Ed infatti, “in tema di esecuzione di contratto d'opera, la mancata denunzia dei vizi della stessa, da parte del committente, nel termine stabilito dall'art.
2226, secondo comma, cod. civ., ne determina la non incidenza sulla efficacia del contratto, con la conseguenza che detti vizi non possono essere fatti valere neanche al fine di eccepire l'inesatto adempimento da parte del prestatore
d'opera, qualora questi richieda il pagamento del corrispettivo convenuto”
(cfr., Cass., 18/02/2000, n. 1874).
La fondatezza dell'eccezione di decadenza tempestivamente sollevata da parte opposta assorbe l'esame delle ulteriori questioni di merito sollevate dall'opponente.
Sicché l'opposizione va disattesa con conseguente conferma del decreto ingiuntivo impugnato.
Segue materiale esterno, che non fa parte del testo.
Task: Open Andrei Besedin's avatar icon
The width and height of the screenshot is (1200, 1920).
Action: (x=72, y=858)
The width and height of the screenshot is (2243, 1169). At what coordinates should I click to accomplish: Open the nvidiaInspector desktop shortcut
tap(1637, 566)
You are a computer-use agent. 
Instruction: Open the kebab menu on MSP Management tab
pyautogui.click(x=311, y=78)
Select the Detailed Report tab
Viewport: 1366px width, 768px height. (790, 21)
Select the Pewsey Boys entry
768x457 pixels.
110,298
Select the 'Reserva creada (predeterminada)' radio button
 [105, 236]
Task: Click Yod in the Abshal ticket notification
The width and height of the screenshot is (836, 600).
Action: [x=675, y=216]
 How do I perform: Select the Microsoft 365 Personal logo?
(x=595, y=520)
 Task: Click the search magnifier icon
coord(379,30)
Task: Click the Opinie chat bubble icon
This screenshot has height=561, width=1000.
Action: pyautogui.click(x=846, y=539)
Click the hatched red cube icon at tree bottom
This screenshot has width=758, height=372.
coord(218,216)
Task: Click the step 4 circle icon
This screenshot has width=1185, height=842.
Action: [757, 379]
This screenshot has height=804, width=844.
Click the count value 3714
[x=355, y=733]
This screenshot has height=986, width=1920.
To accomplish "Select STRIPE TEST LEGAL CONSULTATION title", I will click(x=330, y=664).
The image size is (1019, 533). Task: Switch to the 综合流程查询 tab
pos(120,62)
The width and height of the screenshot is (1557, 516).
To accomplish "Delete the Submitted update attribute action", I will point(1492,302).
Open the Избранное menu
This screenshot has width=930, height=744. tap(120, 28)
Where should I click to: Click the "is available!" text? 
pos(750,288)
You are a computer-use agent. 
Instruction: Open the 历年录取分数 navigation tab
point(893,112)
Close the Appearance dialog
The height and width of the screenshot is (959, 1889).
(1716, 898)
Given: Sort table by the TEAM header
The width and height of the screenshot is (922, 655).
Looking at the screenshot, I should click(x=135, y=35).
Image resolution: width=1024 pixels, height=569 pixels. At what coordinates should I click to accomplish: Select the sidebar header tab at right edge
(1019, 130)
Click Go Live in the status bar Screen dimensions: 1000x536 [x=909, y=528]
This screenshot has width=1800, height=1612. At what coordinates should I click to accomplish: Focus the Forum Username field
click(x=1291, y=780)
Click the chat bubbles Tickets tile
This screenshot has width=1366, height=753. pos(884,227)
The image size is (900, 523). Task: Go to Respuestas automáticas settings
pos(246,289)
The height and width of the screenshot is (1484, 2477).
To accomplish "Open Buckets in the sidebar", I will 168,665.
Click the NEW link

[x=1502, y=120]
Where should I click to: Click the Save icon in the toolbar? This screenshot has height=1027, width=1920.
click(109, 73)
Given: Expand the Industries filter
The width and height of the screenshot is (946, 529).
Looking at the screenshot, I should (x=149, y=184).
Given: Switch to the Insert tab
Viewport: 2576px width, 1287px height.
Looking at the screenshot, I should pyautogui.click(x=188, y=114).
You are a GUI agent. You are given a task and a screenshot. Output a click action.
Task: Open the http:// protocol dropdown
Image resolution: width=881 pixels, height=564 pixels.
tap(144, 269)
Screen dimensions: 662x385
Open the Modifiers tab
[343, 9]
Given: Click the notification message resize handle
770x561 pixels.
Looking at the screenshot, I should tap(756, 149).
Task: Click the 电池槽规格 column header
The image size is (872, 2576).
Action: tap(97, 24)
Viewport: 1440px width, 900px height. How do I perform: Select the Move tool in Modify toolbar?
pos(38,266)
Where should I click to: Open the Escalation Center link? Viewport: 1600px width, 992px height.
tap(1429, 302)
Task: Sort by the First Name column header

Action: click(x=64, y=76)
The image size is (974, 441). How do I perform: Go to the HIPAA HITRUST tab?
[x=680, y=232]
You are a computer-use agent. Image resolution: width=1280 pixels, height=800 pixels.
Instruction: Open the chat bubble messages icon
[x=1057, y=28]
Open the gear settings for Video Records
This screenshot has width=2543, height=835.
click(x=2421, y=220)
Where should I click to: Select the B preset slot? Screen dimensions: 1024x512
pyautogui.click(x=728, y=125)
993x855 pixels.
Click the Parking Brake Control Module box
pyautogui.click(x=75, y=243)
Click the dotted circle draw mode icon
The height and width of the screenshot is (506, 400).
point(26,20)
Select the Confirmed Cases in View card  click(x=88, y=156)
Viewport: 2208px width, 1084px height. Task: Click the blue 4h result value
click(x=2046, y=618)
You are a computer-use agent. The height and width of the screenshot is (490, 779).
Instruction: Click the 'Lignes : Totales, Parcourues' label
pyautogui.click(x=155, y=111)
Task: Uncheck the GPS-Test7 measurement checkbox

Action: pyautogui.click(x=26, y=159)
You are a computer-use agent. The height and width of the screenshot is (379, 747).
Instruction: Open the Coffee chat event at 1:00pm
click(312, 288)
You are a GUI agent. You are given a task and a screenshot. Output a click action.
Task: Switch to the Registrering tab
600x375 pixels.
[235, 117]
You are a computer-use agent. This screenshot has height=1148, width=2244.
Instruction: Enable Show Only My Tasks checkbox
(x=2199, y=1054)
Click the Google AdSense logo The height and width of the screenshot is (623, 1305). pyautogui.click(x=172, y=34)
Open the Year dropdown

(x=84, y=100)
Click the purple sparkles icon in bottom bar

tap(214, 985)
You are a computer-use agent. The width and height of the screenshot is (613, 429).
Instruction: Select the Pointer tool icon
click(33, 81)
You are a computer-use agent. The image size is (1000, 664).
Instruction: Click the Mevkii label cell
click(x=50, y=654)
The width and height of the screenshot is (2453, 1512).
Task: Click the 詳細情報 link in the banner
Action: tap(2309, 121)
Le spese di lite seguono la soccombenza di parte opponente e sono liquidate, come da dispositivo, sulla base del D.M. Giustizia 13 agosto 2022, n. 147, scaglione da € 1.101,00 a € 5.200,00, parametri minimi in ragione della non particolare complessità delle questioni trattate.
P.Q.M.
Il Tribunale di Napoli, definitivamente pronunciando, ogni altra eccezione, conclusione e difesa disattesa, così provvede:
- 6 -
1) rigetta l'opposizione a decreto ingiuntivo proposta da Parte_1
e, per l'effetto, conferma il decreto ingiuntivo n. 7139/2022,
[...] dichiarandolo definitivamente esecutivo;
.
2) condanna l'opponente al pagamento delle spese processuali in favore di
, quale titolare dell'impresa individuale “ArtLab”, che liquida CP_1 in complessivi euro 1.278,00 per compensi professionali, oltre rimborso spese generali nella misura del 15%, nonché IVA ed CPA, nelle aliquote previste, con attribuzione all'avv. avv. Giuseppe Chierchia dichiaratosi anticipatario.
Così deciso in Napoli, il 15 -09 -2025
Il Giudice
(dott.ssa A. Maria Cappiello)
(Provvedimento reso con la collaborazione della dott.ssa Maria Anastasia
Vitale, quale funzionario addetto all'ufficio per il processo).